Task requirements — Pull out from the material below all lines with "computer".

Supplied material —
-- -- --
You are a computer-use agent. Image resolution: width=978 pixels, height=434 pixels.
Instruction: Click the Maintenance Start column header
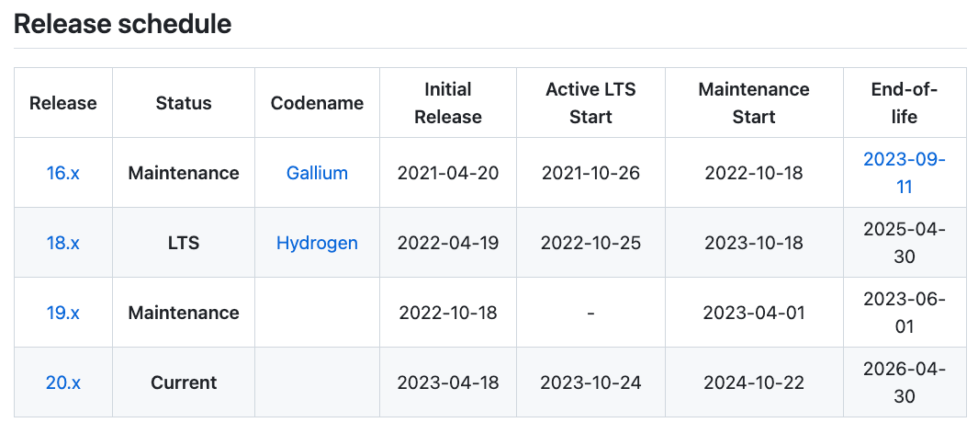754,103
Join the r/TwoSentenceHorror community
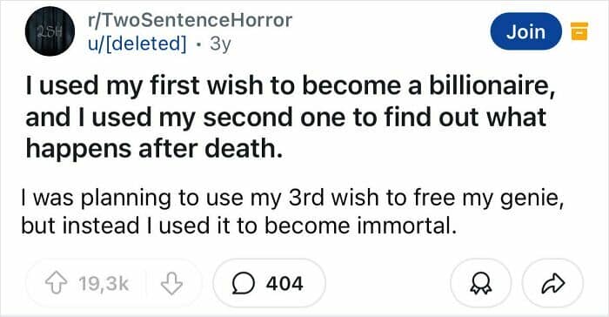Viewport: 609px width, 317px height. (525, 31)
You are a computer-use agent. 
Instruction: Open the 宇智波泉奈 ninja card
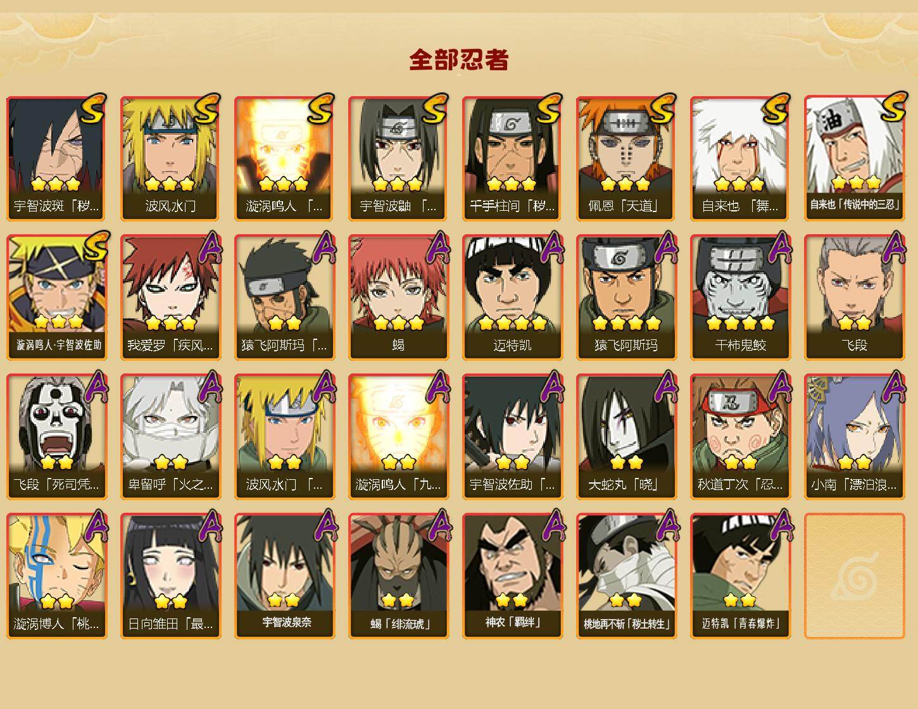coord(284,576)
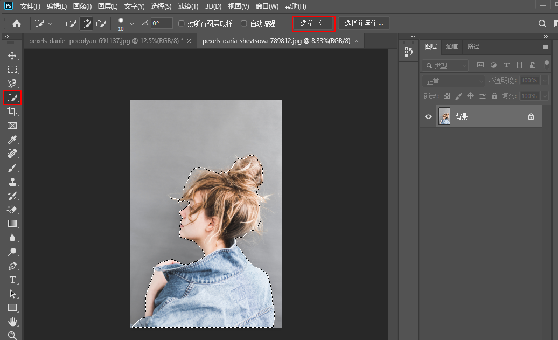Click the 选择主体 button
558x340 pixels.
tap(313, 24)
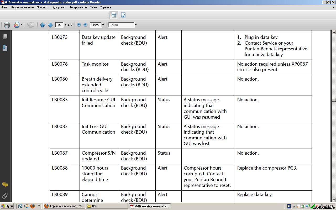Toggle the Fit Width scrolling mode
Image resolution: width=336 pixels, height=210 pixels.
pyautogui.click(x=114, y=15)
-- -- --
Exercise output —
You are a computer-use agent. Image resolution: width=978 pixels, height=434 pixels.
You are a computer-use agent. 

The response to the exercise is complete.